__Work required__. Rewrite the data starting at the line containing "Task: Click the AMA Fees List desktop logo" and ending at the line containing "point(885,727)", substituting "Expand" for "Collapse" and leaving everything else unchanged.

Collected data entries:
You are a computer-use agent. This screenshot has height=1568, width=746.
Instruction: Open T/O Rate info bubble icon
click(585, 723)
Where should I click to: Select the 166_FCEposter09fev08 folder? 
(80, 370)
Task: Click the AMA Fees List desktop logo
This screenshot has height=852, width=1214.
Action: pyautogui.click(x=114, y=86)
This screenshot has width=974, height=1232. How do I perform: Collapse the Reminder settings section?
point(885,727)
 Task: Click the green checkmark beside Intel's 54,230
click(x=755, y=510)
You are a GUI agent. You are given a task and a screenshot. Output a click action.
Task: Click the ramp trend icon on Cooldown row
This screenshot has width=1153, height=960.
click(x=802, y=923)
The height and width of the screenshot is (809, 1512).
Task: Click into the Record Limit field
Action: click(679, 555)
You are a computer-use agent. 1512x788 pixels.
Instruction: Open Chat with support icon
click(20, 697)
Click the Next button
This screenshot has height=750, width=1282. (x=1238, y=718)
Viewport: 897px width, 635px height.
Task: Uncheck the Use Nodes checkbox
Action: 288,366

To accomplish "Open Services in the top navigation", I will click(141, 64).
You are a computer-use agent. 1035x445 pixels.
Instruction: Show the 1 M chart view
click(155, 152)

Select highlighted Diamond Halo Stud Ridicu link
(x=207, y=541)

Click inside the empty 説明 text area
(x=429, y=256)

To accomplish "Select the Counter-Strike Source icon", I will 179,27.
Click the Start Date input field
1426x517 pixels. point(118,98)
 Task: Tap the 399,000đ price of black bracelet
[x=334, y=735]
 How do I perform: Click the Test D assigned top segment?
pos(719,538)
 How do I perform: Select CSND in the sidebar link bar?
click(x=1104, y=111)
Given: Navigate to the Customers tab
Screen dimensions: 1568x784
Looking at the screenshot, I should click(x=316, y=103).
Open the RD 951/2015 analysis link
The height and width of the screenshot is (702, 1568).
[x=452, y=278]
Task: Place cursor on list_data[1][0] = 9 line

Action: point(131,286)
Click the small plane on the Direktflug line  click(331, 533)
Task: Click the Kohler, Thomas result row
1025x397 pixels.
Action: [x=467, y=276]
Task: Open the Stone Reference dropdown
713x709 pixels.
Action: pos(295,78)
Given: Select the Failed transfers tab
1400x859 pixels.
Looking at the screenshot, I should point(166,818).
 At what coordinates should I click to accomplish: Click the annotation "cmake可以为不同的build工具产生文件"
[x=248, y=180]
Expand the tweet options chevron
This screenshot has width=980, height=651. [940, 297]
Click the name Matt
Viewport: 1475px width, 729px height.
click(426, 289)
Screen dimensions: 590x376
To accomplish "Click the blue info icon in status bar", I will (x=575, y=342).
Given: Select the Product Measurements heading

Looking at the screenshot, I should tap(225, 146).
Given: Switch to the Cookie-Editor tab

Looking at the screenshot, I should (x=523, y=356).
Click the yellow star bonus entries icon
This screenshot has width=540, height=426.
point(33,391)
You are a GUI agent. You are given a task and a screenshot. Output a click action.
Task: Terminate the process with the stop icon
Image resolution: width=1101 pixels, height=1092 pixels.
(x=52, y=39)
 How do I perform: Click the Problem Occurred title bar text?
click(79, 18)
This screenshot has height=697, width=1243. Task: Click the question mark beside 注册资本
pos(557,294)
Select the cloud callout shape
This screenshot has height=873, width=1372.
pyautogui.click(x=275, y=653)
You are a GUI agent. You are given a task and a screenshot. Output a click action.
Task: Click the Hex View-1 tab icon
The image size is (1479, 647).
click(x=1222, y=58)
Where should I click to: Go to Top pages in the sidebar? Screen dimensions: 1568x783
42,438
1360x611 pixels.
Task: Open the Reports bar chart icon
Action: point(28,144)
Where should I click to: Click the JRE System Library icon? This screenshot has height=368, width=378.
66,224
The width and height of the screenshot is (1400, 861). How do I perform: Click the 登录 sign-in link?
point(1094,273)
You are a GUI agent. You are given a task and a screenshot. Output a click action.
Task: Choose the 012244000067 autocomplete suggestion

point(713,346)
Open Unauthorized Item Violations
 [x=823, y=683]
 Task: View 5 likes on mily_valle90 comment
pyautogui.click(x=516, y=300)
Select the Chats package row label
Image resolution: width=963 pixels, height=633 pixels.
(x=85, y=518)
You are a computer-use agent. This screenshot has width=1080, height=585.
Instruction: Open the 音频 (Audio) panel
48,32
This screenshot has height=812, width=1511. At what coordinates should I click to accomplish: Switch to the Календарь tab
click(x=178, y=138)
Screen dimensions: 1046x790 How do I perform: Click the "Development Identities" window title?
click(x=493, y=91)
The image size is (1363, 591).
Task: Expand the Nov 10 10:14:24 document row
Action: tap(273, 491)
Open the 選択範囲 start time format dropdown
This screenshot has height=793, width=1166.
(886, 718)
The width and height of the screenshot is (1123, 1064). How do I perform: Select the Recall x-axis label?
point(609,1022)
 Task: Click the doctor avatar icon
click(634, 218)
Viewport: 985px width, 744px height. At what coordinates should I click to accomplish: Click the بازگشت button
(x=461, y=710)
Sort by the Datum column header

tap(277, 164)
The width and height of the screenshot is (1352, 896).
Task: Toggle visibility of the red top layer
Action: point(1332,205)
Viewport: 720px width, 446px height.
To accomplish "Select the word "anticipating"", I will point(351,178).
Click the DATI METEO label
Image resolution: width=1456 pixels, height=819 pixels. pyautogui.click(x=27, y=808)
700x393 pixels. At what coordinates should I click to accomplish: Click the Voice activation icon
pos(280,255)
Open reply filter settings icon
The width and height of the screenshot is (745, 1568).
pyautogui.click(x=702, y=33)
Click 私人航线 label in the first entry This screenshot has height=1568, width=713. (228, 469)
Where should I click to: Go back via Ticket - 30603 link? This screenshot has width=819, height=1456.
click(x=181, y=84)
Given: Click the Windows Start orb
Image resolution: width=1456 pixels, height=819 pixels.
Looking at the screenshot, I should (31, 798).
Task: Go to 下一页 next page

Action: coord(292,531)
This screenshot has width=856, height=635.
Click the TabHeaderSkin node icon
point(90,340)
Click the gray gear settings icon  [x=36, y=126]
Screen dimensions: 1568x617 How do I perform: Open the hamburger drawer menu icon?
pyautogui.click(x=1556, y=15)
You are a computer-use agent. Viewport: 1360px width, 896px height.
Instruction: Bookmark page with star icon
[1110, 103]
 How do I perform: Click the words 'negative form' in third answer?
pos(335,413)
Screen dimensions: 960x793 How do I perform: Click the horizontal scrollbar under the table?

__Answer below__.
Task: Click the AMA Fees List desktop logo
This screenshot has height=852, width=1214.
Action: pyautogui.click(x=114, y=86)
This screenshot has width=974, height=1232. How do I perform: Expand the Reminder settings section?
point(885,727)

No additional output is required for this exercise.